か、かっと刻んで重心を落としてから、左右へのダイナミックな重心移動。

イヤホンで聴いていた時より重く聞こえるベースに、相応しいアクセントを叩き込む。


髪が乱れる。


グッと一気にダウン、からのアップで取って、また下がる。

静寂だからこそ聞こえやすい余白で、ふっと溜め、乱れた前髪の隙間から見下ろし色気を乗せて。

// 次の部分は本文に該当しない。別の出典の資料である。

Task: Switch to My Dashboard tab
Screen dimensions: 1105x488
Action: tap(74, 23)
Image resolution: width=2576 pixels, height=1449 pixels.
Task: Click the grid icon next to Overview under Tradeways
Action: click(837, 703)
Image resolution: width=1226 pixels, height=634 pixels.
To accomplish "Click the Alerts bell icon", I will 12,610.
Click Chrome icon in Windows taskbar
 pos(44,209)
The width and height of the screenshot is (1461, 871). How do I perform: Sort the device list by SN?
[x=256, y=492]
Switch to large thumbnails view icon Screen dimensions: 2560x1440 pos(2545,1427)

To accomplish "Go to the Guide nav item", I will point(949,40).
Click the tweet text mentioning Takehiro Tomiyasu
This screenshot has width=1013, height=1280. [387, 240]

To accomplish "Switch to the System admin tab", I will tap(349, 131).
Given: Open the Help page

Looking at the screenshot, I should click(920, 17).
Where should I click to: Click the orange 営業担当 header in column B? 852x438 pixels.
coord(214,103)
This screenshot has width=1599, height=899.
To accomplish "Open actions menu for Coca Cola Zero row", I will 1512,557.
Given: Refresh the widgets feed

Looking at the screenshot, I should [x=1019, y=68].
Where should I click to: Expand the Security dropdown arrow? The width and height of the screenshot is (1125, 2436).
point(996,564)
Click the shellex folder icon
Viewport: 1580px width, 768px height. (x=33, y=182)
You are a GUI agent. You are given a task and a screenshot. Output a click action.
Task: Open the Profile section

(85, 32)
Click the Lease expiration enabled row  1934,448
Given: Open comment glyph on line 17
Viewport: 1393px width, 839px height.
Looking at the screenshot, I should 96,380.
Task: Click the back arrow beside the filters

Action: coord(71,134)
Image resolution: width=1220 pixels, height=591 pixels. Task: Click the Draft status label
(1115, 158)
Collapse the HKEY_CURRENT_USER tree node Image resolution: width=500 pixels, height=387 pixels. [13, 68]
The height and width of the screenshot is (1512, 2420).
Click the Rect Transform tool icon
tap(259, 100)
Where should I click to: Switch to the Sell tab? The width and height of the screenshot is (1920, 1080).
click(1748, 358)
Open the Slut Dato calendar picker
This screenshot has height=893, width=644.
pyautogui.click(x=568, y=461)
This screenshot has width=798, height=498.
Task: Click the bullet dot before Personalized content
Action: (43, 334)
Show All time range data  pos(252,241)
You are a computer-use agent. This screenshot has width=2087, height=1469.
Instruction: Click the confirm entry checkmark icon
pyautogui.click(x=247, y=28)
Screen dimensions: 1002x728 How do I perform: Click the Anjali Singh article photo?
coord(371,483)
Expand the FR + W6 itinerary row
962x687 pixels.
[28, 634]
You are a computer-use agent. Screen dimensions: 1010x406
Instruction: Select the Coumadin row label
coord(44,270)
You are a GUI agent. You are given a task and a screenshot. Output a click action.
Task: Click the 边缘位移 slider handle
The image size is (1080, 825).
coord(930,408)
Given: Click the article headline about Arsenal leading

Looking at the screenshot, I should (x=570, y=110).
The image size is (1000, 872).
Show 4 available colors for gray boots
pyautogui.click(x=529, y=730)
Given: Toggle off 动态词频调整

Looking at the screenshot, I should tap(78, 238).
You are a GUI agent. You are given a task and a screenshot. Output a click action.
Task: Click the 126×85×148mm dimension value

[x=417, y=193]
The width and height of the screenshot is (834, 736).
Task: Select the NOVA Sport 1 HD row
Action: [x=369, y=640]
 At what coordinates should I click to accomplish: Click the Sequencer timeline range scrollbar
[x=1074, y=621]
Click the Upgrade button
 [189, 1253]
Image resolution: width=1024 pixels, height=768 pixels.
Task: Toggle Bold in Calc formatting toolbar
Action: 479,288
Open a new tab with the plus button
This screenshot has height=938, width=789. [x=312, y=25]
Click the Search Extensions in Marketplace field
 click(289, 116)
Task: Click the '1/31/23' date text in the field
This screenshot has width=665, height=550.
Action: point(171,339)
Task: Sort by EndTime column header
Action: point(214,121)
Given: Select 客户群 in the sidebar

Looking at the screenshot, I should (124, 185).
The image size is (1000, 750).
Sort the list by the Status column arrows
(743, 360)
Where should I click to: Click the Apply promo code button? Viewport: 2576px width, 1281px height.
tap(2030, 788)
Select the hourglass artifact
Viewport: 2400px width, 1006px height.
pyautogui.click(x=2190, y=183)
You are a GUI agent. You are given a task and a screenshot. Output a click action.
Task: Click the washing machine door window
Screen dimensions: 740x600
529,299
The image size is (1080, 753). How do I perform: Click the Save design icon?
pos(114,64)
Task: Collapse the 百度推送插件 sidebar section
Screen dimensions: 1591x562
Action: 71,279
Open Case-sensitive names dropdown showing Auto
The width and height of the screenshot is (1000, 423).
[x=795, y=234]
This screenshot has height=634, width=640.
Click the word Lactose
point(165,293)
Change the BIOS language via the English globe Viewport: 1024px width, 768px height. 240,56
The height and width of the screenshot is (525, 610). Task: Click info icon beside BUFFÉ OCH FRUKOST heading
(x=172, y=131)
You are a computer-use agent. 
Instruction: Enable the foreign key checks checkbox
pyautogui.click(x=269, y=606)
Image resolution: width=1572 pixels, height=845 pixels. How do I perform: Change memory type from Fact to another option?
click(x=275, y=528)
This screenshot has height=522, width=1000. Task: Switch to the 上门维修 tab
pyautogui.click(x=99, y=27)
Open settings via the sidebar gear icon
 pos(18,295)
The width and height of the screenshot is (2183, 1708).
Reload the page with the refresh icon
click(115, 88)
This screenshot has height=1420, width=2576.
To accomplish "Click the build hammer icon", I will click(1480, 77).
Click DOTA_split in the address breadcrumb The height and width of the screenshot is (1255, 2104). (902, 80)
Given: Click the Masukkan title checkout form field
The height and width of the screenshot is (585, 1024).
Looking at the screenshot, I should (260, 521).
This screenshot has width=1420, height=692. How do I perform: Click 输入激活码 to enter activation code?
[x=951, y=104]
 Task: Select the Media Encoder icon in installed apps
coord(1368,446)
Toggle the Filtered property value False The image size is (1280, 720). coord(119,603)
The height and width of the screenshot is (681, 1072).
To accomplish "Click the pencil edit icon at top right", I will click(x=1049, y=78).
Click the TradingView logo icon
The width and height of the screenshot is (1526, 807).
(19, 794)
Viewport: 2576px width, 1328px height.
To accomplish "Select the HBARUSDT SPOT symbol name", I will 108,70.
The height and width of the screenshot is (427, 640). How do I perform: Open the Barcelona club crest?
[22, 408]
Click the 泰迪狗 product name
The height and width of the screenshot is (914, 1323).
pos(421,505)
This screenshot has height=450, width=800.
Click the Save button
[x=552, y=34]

口元に添えた手を、アクセントで振り落としてから、軸足そのままグッとターン、そのまま力強いクリスクロス。


そんな動きを通して、散らかった音粒のすべてが、彼の重心に強固な鎖で括り付けられているくらい──


鋭利に、鮮烈に。

彼によって、『鳴らされている』。


「……いや、キモすぎ」


隣で栄輔がつぶやいた。

……ダンサーにとっての『キモい』って、ときに最高の褒め言葉になる。


可動域がおかしい。

人間の身体じゃないみたい。

音の処理量がおかしい。


普通なら聞き流してしまうような細かい音まで拾って、それを一番気持ちいい形で身体に変換してくる。


つまり──

目の前の人間を、『天才』と認めてしまうのと同じようなものだった。